■ What is asked ■
1. From the article on the Hamburg shooting, reproduce the passage from "Police have asked" up to and including "with a handgun.".
2. In the article on the Hamburg shooting, which district of the city was the Kingdom Hall building in?

* start Text segment *

A shooting at a Jehovah's Witnesses centre in the German city of Hamburg has left eight people dead, including the suspected gunman, police said Friday, as the motive for the attack remained unclear.

Several more people were injured in the attack on Thursday evening at the Kingdom Hall building in the port city of Hamburg, where Jehovah's Witnesses members were attending a religious service.

"Eight people were fatally injured, apparently including the suspected perpetrator," Hamburg police said in a statement, adding that several other people were hurt, "some seriously".

Chancellor Olaf Scholz condemned the "brutal act of violence" and said his thoughts were with the victims and their loved ones.

The Jehovah's Witnesses in Germany association said it was "deeply saddened by the horrific attack on its members".

The first emergency calls were made around 2015 GMT after shots rang out at the building in the city's northern district of Gross Borstel.

Hamburg police are due to give an update at a press conference around midday, but earlier said they were still working to find out the motive for the attack.

"At the moment there is no reliable information on the motive of the crime," police said, urging people not to speculate.

An alarm for "extreme danger" in the area was sounded using a catastrophe warning app, but Germany's Federal Office for Civil Protection lifted it shortly after 3:00 am local time.

The port city's mayor, Peter Tschentscher, expressed shock at the shooting on Twitter.

Police have asked witnesses to come forward and upload any pictures or videos they may have to a special website.

Interior Minister Nancy Faeser said investigators were "working flat-out to determine the background" to the attack.

News weekly Der Spiegel reported that the suspected attacker was a former member of the Jehovah's Witness community who was not a known extremist.

The magazine, which did not cite its sources, described him as a man aged 30-40 and said he had been armed with a handgun.

Bible study group 

The attack took place at the Jehovah's Witnesses Kingdom Hall building, a non-descript, three-storey building where members had gathered for a religious service.

There are about 175,000 people in Germany, including 3,800 in Hamburg, who are Jehovah's Witnesses, a US Christian movement set up in the late 19th century that preaches non-violence and is known for door-to-door evangelism.

The first officers at the scene found several lifeless bodies and seriously wounded people, police said.

Hamburger Abendblatt reported that 17 unhurt people, who had been at the event, were being attended to by the fire brigade.

Officers heard a shot in the "upper part of the building" before finding a body in the area where it rang out, police said.

In a tweet early on Friday, Hamburg police said they assumed the body belonged to the perpetrator.

Hit by attacks 

Germany has been rocked by several attacks in recent years, both by jihadists and far-right extremists.

* end Text segment *
* start Material supplied *

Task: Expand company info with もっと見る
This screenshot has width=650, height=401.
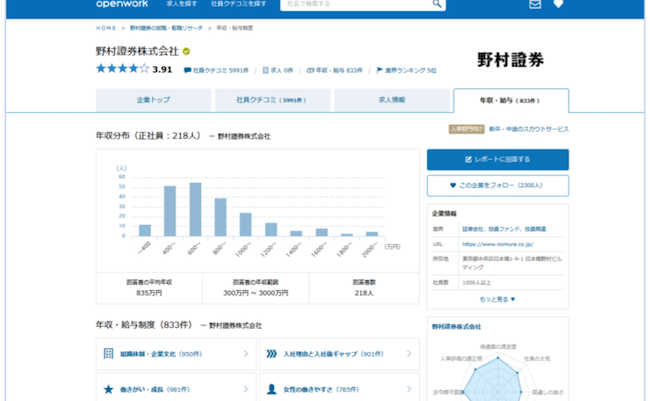Action: (497, 299)
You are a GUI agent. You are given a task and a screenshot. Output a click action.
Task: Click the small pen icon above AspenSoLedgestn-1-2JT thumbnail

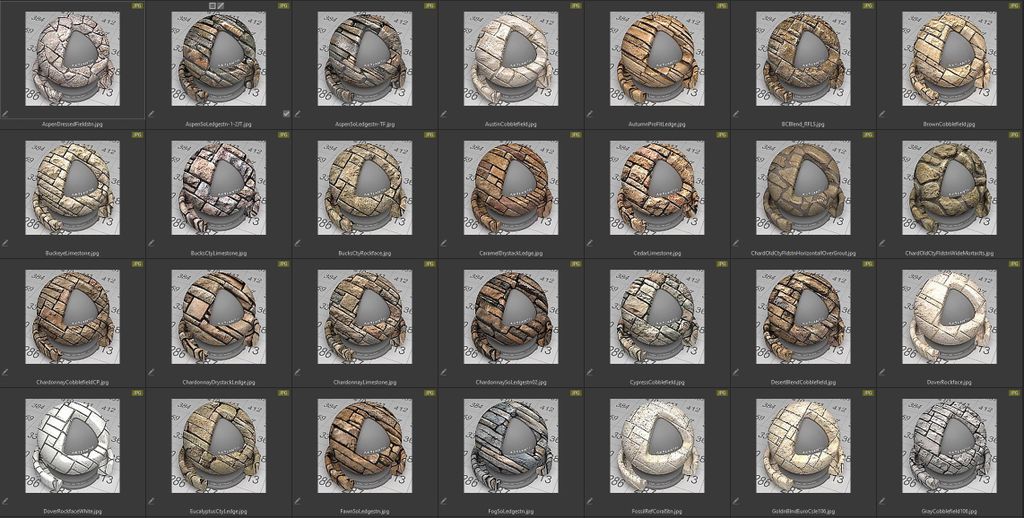(x=222, y=5)
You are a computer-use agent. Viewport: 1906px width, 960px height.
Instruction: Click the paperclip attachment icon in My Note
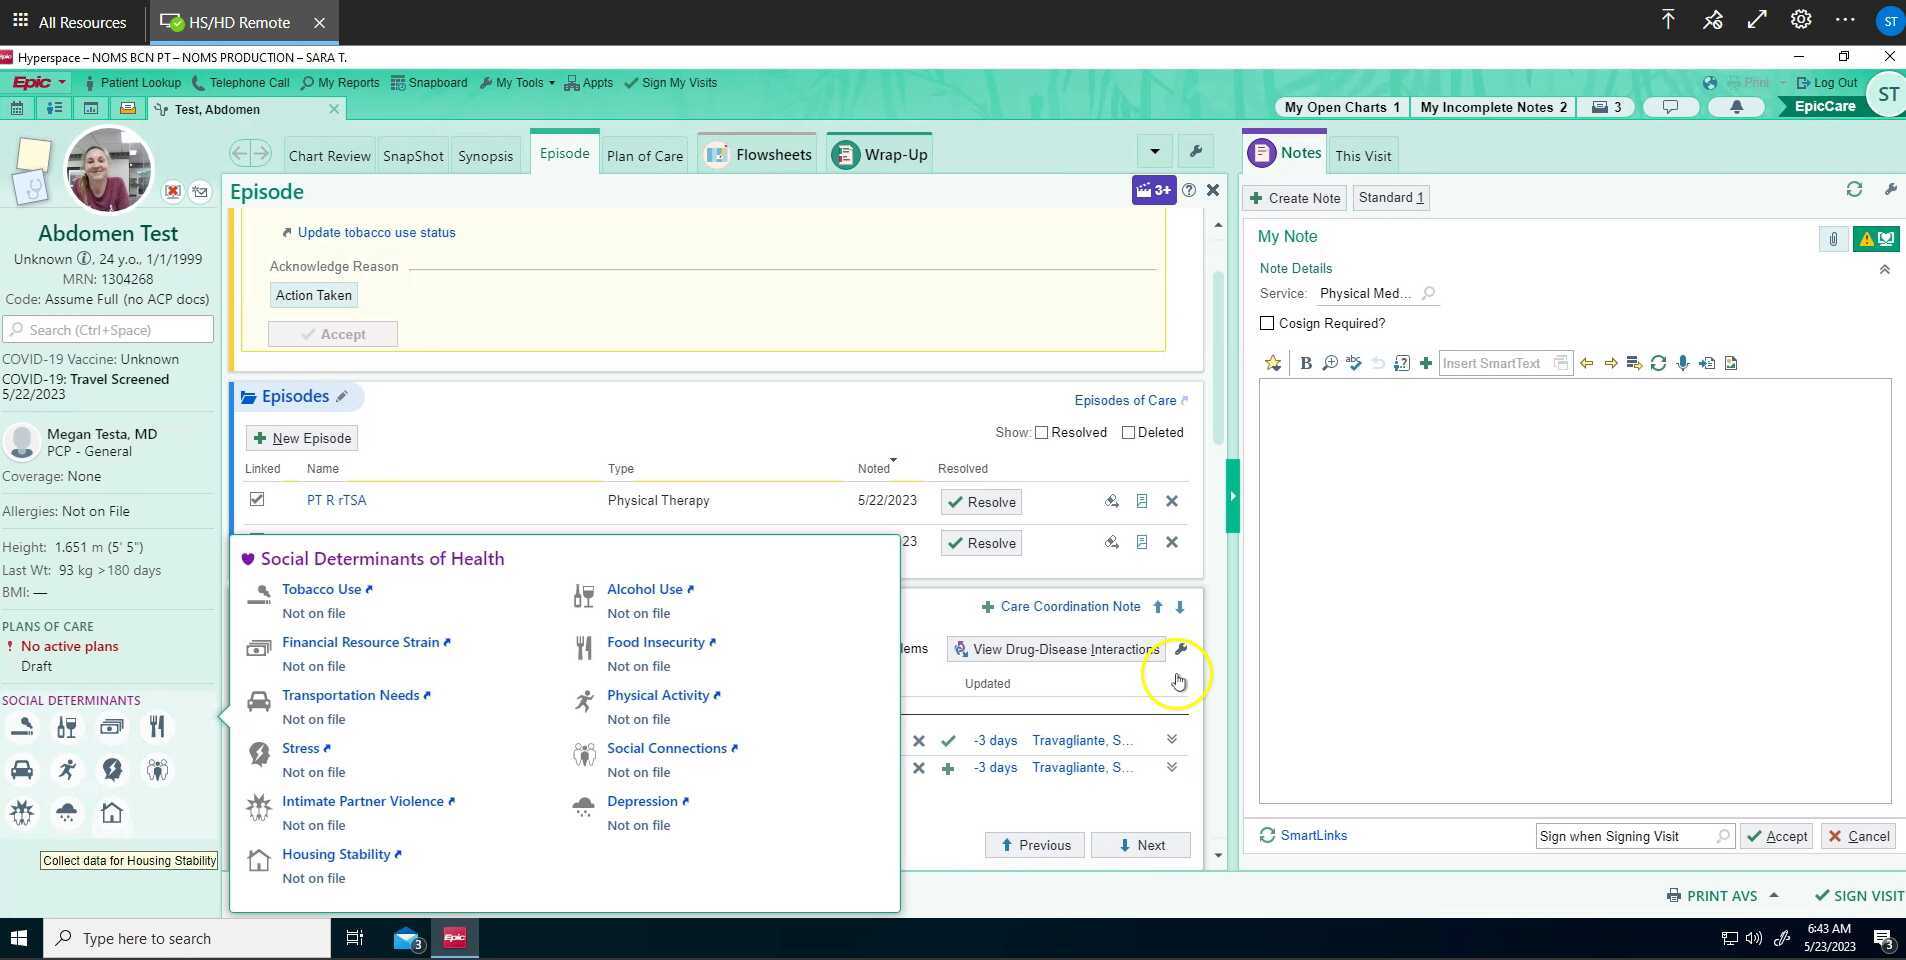click(1833, 239)
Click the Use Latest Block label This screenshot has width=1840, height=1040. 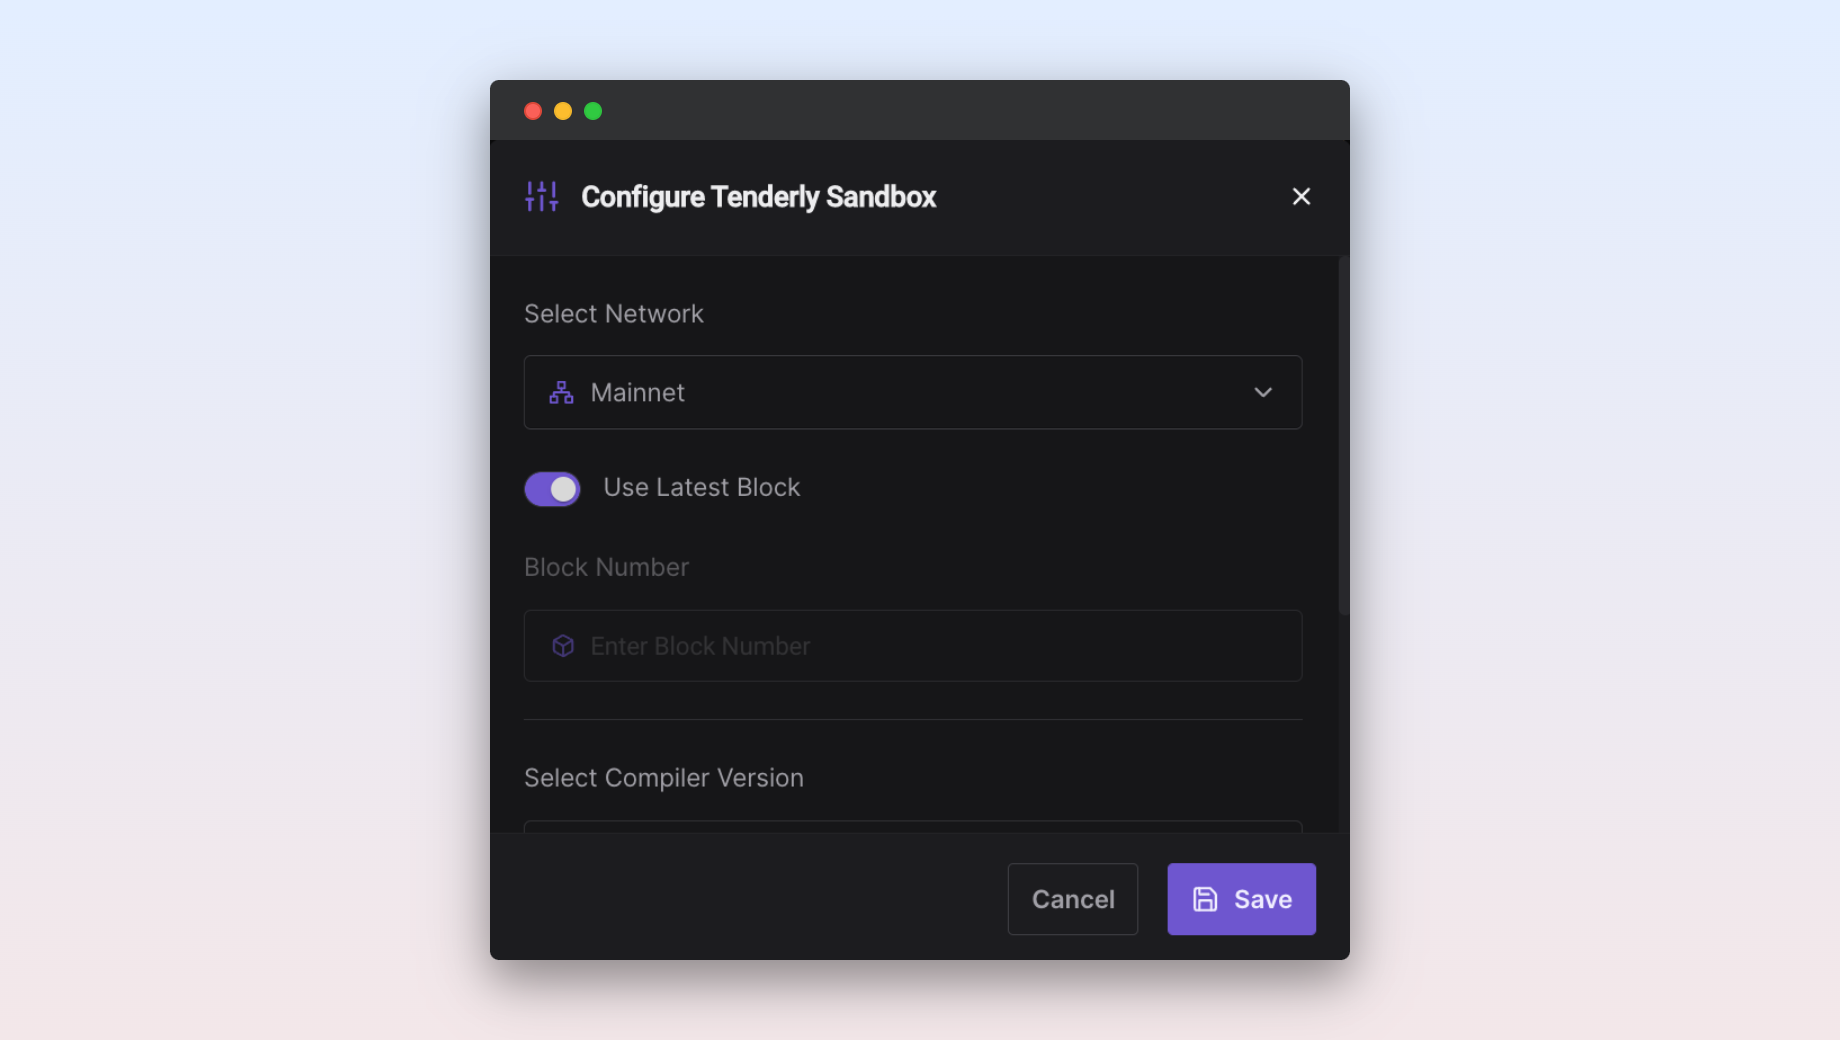pyautogui.click(x=701, y=487)
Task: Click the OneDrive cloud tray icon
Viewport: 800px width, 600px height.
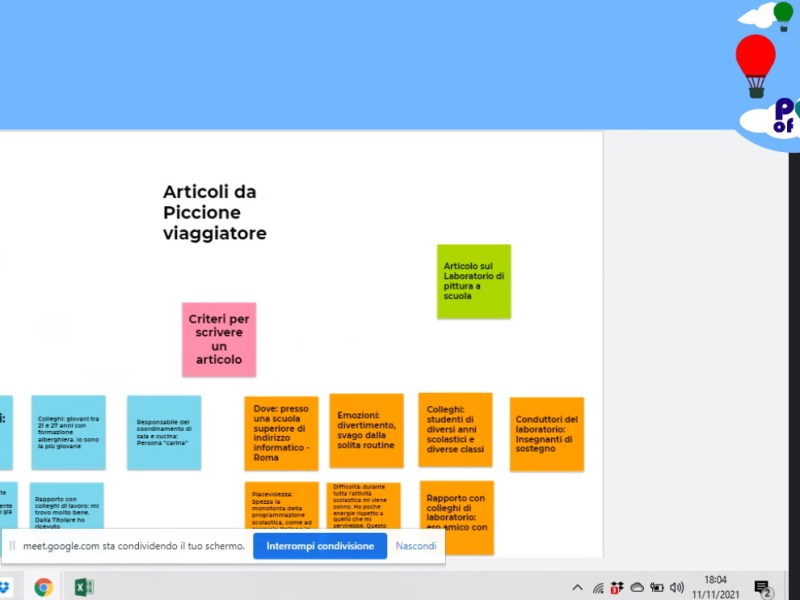Action: point(637,588)
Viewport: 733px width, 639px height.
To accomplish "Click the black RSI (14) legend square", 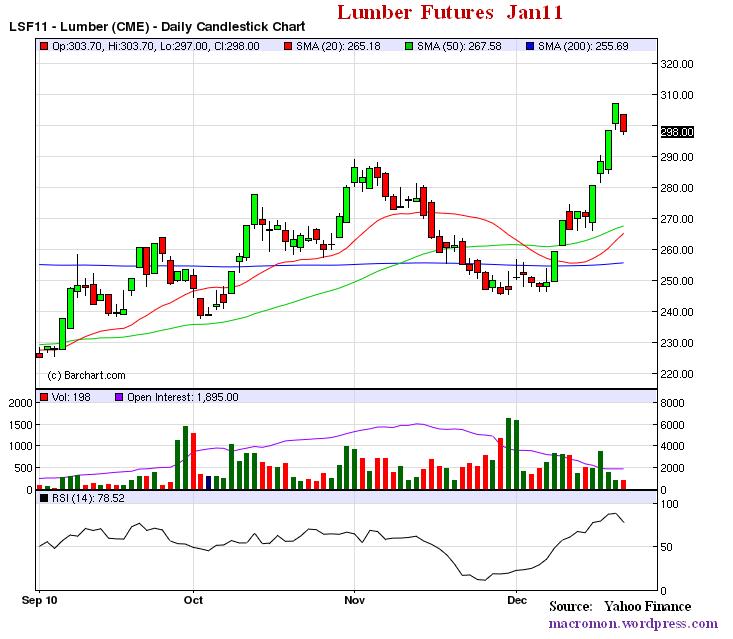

* end Material supplied *

■ Answers provided ■
1.
Police have asked witnesses to come forward and upload any pictures or videos they may have to a special website.

Interior Minister Nancy Faeser said investigators were "working flat-out to determine the background" to the attack.

News weekly Der Spiegel reported that the suspected attacker was a former member of the Jehovah's Witness community who was not a known extremist.

The magazine, which did not cite its sources, described him as a man aged 30-40 and said he had been armed with a handgun.

2. Gross Borstel, in the city's north.